- Born: Alessio Emmanuel Vella 5 June 1953 (age 72) Crown Colony of Malta
- Other names: Alex, Maltese Falcon
- Occupations: Biker, lightweight boxer
- Known for: Former national president of the Rebels MC, founder of the Sydney chapter
- Spouse: Heather Vella
- Children: Adam Vella
- Website: alexvella.com.au

= Alex Vella =

Maltese boxer and biker

Alessio Emmanuel Vella (born 5 June 1953), or Maltese Falcon, is a Maltese businessman, former boxer and the former national president of the Rebels Motorcycle Club in Australia. Despite having lived in Australia since the 1960s, he is not a citizen of the country. This caused visa problems when he tried to return to Australia after having gone to Japan with his son Adam (also a boxer) for a boxing match in 2007. The New South Wales Police Force tried to bar Vella from re-entering Australia then, but he was eventually allowed to return. In 2014 Vella visited his friends and family in Malta, and while he was there, his residency visa was cancelled by the Australian Minister for Immigration and Border Protection. Vella tried to appeal in the High Court of Australia in October 2015, but was not permitted to.

== Private life ==
Vella was born into a strict Catholic family in Malta and was one of eleven children. His parents lived in a small villa near Buskett. He began work at the age of eight, carrying buckets of water on a building site for 30 cents a day, and is functionally illiterate. He and his family then moved to Australia in the 1960s and established a strawberry farm near Horsley Park, New South Wales. In his 20s, he sometimes worked two or three jobs at a time; as a bouncer, labourer and bricklayer. He also joined the Rebels Motorcycle Club while pursuing a promising career as a boxer; he eventually became the Maltese light-heavyweight champion. After a serious road accident, he received in compensation and used this money to set up a business importing and selling motorcycles.

== Legal issues ==
In 1990, police found a $15,000 stash of marijuana while searching his home, which they believed to be a methamphetamine factory. He was sentenced to 18 months of two-nights-a-week prison, and two-days-a-week community service. He has also been arrested, but not convicted, of a number of other crimes including stabbing two men and assaulting a woman. He was freed on appeal after being given six months in jail for the latter.

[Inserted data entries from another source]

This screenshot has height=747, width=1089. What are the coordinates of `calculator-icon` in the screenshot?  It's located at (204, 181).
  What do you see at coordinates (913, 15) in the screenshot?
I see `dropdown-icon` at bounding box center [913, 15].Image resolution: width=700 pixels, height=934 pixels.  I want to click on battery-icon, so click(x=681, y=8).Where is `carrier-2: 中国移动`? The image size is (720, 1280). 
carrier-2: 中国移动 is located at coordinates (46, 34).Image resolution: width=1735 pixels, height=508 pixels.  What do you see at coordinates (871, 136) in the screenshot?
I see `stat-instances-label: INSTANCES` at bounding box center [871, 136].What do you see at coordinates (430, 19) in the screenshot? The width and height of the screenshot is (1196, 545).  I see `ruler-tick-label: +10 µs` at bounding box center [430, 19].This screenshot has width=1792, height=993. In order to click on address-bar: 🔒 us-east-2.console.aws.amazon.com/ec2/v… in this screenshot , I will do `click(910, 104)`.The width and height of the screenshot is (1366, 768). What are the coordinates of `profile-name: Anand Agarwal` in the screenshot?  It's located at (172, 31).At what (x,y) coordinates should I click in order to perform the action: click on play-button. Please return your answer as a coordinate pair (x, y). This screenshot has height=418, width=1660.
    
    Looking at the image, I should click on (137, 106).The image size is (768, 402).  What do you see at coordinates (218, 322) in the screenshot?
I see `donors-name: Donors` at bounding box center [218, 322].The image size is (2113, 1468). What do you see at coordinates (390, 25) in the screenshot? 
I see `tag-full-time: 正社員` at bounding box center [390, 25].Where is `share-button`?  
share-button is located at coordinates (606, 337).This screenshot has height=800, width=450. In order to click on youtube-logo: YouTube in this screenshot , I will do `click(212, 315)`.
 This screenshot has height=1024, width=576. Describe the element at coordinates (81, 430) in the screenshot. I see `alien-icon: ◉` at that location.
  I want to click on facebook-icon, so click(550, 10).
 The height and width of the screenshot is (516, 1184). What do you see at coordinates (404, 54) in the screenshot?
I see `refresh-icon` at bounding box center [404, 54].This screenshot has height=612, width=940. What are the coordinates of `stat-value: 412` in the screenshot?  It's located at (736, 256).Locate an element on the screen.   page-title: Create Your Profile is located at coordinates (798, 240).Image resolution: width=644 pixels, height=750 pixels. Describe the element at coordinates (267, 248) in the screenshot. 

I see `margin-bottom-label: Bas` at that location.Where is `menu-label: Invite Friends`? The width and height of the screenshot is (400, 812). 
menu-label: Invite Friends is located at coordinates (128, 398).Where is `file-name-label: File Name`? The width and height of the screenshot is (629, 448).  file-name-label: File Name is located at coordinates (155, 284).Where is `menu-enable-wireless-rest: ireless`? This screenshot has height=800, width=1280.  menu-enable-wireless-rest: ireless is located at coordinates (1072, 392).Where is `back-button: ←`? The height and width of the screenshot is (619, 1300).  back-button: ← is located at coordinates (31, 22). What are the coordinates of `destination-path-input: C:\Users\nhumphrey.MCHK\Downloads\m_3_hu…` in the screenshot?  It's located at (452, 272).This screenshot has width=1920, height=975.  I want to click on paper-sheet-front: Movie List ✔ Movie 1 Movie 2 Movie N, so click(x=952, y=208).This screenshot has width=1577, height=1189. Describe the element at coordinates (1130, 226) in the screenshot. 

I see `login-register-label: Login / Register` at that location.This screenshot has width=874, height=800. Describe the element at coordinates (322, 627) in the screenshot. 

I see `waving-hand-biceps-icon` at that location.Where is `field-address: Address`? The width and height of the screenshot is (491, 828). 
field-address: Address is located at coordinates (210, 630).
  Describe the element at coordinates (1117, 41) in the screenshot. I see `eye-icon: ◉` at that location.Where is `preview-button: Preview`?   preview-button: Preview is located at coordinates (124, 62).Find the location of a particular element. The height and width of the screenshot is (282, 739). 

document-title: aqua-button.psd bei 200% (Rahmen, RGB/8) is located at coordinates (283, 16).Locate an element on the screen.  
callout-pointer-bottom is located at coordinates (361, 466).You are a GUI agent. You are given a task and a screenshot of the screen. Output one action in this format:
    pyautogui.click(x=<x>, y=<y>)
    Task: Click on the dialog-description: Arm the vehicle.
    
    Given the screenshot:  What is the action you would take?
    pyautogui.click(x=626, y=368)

On 28 May 2008, Vella won a court case against the ANZ Bank. He sued them for $2.7 million after his former business partner, Tony Caradonna, re-mortgaged three properties, including the Rebels' clubhouse, for $2.4 million by falsifying Vella's signature. He also claimed $300,000 was fraudulently withdrawn from their joint bank account.

On 16 June 2014, Immigration Minister Scott Morrison cancelled Vella's residency visa on character grounds while Vella was visiting Malta. Vella attempted to challenge the action in the High Court of Australia, but on 16 October 2015 the court refused his application for leave to appeal.